Source data:
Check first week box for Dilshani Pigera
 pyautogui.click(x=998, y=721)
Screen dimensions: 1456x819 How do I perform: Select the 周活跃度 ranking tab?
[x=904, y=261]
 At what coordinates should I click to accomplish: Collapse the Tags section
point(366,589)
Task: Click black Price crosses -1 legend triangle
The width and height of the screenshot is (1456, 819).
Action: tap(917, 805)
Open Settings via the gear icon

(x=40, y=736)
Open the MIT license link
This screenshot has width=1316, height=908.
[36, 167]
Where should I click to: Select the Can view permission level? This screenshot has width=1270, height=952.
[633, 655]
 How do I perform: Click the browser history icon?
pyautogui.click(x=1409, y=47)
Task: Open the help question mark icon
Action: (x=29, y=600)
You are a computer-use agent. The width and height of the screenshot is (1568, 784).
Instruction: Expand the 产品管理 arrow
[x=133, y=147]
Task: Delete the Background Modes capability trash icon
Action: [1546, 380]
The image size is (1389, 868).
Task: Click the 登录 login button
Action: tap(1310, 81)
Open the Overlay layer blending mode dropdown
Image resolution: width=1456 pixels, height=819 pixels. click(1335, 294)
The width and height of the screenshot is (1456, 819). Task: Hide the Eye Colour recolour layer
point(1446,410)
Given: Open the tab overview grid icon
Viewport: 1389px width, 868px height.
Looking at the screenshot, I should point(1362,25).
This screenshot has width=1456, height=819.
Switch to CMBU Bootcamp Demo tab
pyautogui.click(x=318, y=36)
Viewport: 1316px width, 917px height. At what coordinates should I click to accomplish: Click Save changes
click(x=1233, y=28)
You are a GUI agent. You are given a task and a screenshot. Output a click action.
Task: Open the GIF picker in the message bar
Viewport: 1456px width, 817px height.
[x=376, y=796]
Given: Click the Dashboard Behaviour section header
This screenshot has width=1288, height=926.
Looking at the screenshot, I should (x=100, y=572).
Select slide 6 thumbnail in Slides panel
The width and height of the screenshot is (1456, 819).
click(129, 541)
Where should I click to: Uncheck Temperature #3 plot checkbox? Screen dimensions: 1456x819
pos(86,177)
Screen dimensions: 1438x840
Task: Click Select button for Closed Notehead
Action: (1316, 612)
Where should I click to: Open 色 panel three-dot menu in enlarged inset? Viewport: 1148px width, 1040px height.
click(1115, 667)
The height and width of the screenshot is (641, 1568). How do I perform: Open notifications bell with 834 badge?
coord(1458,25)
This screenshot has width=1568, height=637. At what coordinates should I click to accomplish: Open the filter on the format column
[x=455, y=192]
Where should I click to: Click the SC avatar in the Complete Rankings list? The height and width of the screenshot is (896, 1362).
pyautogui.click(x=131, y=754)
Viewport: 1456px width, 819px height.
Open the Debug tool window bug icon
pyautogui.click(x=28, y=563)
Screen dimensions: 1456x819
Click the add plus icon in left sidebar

Exercise directions: The whole listing above must be copied exactly.

The answer:
Check first week box for Dilshani Pigera
 pyautogui.click(x=998, y=721)
Screen dimensions: 1456x819 How do I perform: Select the 周活跃度 ranking tab?
[x=904, y=261]
 At what coordinates should I click to accomplish: Collapse the Tags section
point(366,589)
Task: Click black Price crosses -1 legend triangle
The width and height of the screenshot is (1456, 819).
Action: tap(917, 805)
Open Settings via the gear icon

(x=40, y=736)
Open the MIT license link
This screenshot has width=1316, height=908.
[36, 167]
Where should I click to: Select the Can view permission level? This screenshot has width=1270, height=952.
[633, 655]
 How do I perform: Click the browser history icon?
pyautogui.click(x=1409, y=47)
Task: Open the help question mark icon
Action: (x=29, y=600)
You are a computer-use agent. The width and height of the screenshot is (1568, 784).
Instruction: Expand the 产品管理 arrow
[x=133, y=147]
Task: Delete the Background Modes capability trash icon
Action: [1546, 380]
The image size is (1389, 868).
Task: Click the 登录 login button
Action: tap(1310, 81)
Open the Overlay layer blending mode dropdown
Image resolution: width=1456 pixels, height=819 pixels. click(1335, 294)
The width and height of the screenshot is (1456, 819). Task: Hide the Eye Colour recolour layer
point(1446,410)
Given: Open the tab overview grid icon
Viewport: 1389px width, 868px height.
Looking at the screenshot, I should point(1362,25).
This screenshot has width=1456, height=819.
Switch to CMBU Bootcamp Demo tab
pyautogui.click(x=318, y=36)
Viewport: 1316px width, 917px height. At what coordinates should I click to accomplish: Click Save changes
click(x=1233, y=28)
You are a GUI agent. You are given a task and a screenshot. Output a click action.
Task: Open the GIF picker in the message bar
Viewport: 1456px width, 817px height.
[x=376, y=796]
Given: Click the Dashboard Behaviour section header
This screenshot has width=1288, height=926.
Looking at the screenshot, I should (x=100, y=572).
Select slide 6 thumbnail in Slides panel
The width and height of the screenshot is (1456, 819).
click(129, 541)
Where should I click to: Uncheck Temperature #3 plot checkbox? Screen dimensions: 1456x819
pos(86,177)
Screen dimensions: 1438x840
Task: Click Select button for Closed Notehead
Action: (1316, 612)
Where should I click to: Open 色 panel three-dot menu in enlarged inset? Viewport: 1148px width, 1040px height.
click(1115, 667)
The height and width of the screenshot is (641, 1568). How do I perform: Open notifications bell with 834 badge?
coord(1458,25)
This screenshot has width=1568, height=637. At what coordinates should I click to accomplish: Open the filter on the format column
[x=455, y=192]
Where should I click to: Click the SC avatar in the Complete Rankings list? The height and width of the screenshot is (896, 1362).
pyautogui.click(x=131, y=754)
Viewport: 1456px width, 819px height.
Open the Debug tool window bug icon
pyautogui.click(x=28, y=563)
Screen dimensions: 1456x819
Click the add plus icon in left sidebar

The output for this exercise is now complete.